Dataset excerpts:
>>

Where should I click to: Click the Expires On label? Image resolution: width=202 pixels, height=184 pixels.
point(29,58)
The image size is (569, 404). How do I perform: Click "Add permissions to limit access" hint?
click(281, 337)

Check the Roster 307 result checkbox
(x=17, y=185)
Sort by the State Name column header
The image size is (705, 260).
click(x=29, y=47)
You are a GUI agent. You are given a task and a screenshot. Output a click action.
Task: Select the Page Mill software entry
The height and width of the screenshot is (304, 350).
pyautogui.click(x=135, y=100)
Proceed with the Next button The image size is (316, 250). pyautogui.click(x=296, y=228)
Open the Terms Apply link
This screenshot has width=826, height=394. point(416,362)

<<
>>

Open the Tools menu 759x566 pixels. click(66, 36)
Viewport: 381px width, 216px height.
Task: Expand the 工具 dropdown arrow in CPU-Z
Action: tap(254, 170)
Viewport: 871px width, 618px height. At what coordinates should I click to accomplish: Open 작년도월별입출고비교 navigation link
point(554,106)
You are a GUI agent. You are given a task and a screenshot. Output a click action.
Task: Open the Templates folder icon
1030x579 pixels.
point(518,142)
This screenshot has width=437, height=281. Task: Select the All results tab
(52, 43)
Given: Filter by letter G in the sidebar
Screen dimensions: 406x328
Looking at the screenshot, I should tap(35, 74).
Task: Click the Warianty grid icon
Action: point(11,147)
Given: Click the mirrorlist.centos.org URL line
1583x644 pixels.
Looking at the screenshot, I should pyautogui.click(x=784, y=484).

<<
>>

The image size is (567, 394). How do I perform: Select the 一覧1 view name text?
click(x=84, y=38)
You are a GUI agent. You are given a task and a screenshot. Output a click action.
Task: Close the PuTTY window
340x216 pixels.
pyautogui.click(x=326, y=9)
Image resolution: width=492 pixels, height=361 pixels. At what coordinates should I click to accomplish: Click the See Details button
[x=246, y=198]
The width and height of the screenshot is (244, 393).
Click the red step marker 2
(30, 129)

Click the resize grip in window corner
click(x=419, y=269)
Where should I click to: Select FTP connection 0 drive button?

<<

### TASK TO CARRY OUT
Starting at the line above that contains "The image size is (567, 394).", repeat each line exactly up to and including the line that contains "Where should I click to: Select", and stop there.

### SOLUTION TO THE EXERCISE
The image size is (567, 394). How do I perform: Select the 一覧1 view name text?
click(x=84, y=38)
You are a GUI agent. You are given a task and a screenshot. Output a click action.
Task: Close the PuTTY window
340x216 pixels.
pyautogui.click(x=326, y=9)
Image resolution: width=492 pixels, height=361 pixels. At what coordinates should I click to accomplish: Click the See Details button
[x=246, y=198]
The width and height of the screenshot is (244, 393).
Click the red step marker 2
(30, 129)

Click the resize grip in window corner
click(x=419, y=269)
Where should I click to: Select FTP connection 0 drive button?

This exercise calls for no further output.